• [Task input]
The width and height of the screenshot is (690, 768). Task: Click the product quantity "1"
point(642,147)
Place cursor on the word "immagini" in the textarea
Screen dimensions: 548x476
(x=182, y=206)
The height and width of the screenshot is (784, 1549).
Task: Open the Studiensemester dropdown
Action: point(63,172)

• [Problem requirements]
Copy all the entries exactly.

• [Answer for the task]
The width and height of the screenshot is (690, 768). Task: Click the product quantity "1"
point(642,147)
Place cursor on the word "immagini" in the textarea
Screen dimensions: 548x476
(x=182, y=206)
The height and width of the screenshot is (784, 1549).
Task: Open the Studiensemester dropdown
Action: point(63,172)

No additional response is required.